■ **Aufgabenstellung**: Gib bitte den Bericht über den Weseler Winterpokal wieder, beginnend bei „WTV richtet erstmals“ und endend bei „Medaillen und Pokale.“. Tausche dabei „Halle Nord“ gegen „Halle Süd“ aus.

■ **Textauszug**:
WTV richtet erstmals Winterpokal aus

Das Winterturnen beim Weseler TV, wo es für die Turnerinnen „nur“ darum ging, zwanglos einem größeren Publikum ihr Können zu präsentieren, wird durch den am Samstag debütierenden 1. Weseler Winterpokal ersetzt.
Das Winterturnen beim Weseler TV, wo es für die Turnerinnen „nur“ darum ging, zwanglos einem größeren Publikum ihr Können zu präsentieren, wird durch den am Samstag debütierenden 1. Weseler Winterpokal ersetzt.
Foto: WAZ FotoPool

Wesel..  Neuland betritt die Turnabteilung des Weseler TV, wenn sie am Samstag in der Halle Nord ab 10 Uhr den ersten Weseler Winterpokal ausrichtet. Entstanden aus der langjährigen Tradition des nun damit ersetzten Winterturnens, geht es diesmal bei den Rot-Weißen um Punkte, Medaillen und Pokale.

„Ein wenig mulmig war uns schon während der Anmeldephase. Aber letztlich sind wir unter diesen Umständen mit 50 Teilnehmern für den Anfang zufrieden“, erläutert Silvia Biallaß-Lange. „Auch Tradition lebt von Veränderung.“

Mit „Umständen“ meint die Turn-Trainerin des WTV die Tatsache, dass viele Vereine im Dezember noch in Liga- und Kürwettkämpfen involviert sind. Zudem müssen sich die Vereine auch auf das spezielle Programm in Wesel einstellen. „Wir haben uns eine neue Mischung aus Pflicht- und Kürwettbewerben überlegt, auf die man sich auch vorbereiten muss. Das ist im Training kaum möglich, wenn man noch Liga- oder Kürwettkämpfe hat“, so Biallaß-Lange, die trotzdem hofft, dass sich die Veranstaltung etablieren wird.

■ **Aufgelistete Einträge**:
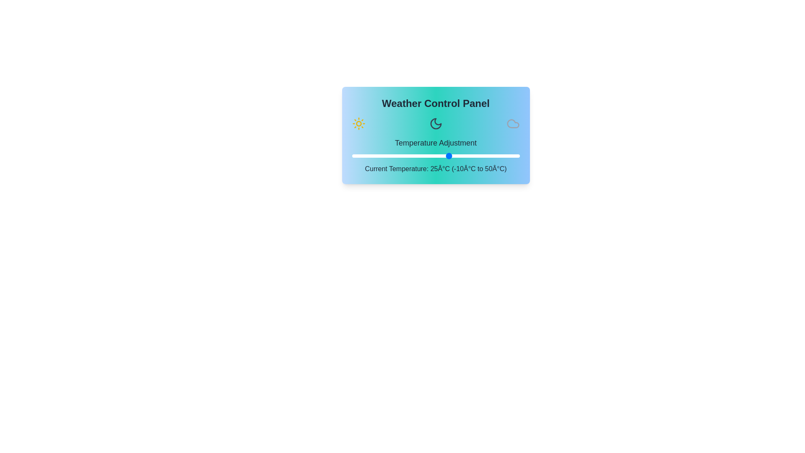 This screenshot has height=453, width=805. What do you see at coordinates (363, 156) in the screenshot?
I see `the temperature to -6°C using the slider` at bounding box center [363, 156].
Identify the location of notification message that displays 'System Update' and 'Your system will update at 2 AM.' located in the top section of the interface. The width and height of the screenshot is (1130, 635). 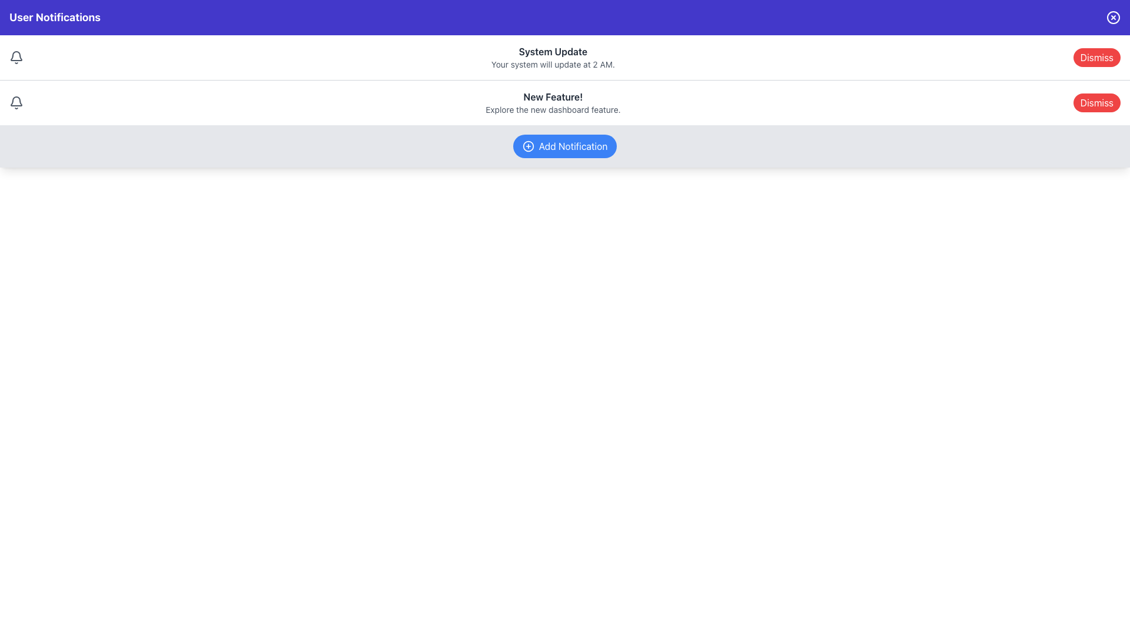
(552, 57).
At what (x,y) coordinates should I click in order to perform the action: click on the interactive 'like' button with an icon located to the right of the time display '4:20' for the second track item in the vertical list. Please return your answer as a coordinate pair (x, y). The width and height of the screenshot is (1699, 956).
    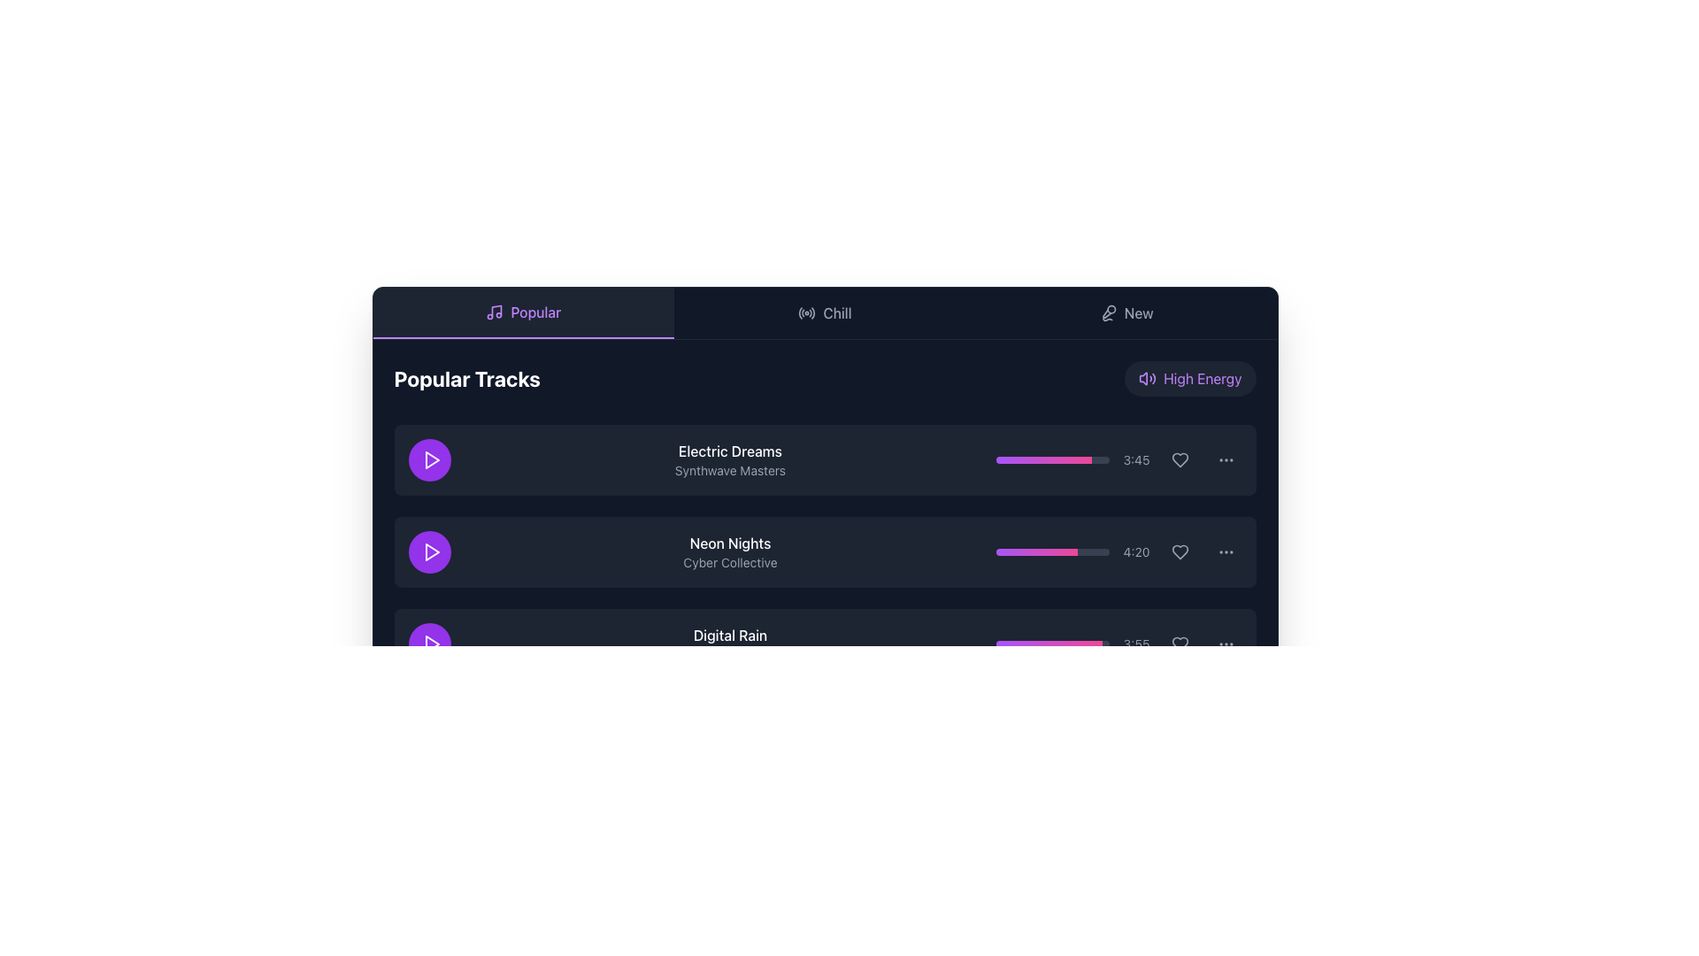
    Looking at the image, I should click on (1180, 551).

* * *

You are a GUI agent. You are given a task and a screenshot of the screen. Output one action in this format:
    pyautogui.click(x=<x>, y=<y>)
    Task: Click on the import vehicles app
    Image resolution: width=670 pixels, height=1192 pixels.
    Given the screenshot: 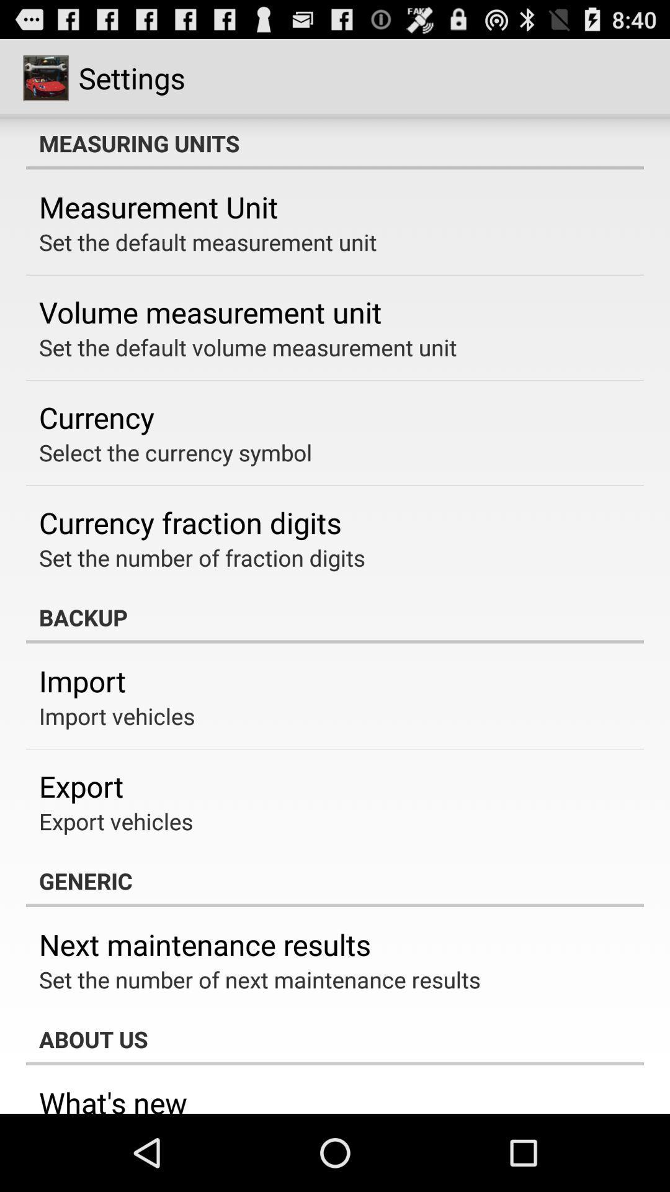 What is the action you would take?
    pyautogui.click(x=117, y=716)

■ **Lösung**:
WTV richtet erstmals Winterpokal aus

Das Winterturnen beim Weseler TV, wo es für die Turnerinnen „nur“ darum ging, zwanglos einem größeren Publikum ihr Können zu präsentieren, wird durch den am Samstag debütierenden 1. Weseler Winterpokal ersetzt.
Das Winterturnen beim Weseler TV, wo es für die Turnerinnen „nur“ darum ging, zwanglos einem größeren Publikum ihr Können zu präsentieren, wird durch den am Samstag debütierenden 1. Weseler Winterpokal ersetzt.
Foto: WAZ FotoPool

Wesel..  Neuland betritt die Turnabteilung des Weseler TV, wenn sie am Samstag in der Halle Süd ab 10 Uhr den ersten Weseler Winterpokal ausrichtet. Entstanden aus der langjährigen Tradition des nun damit ersetzten Winterturnens, geht es diesmal bei den Rot-Weißen um Punkte, Medaillen und Pokale.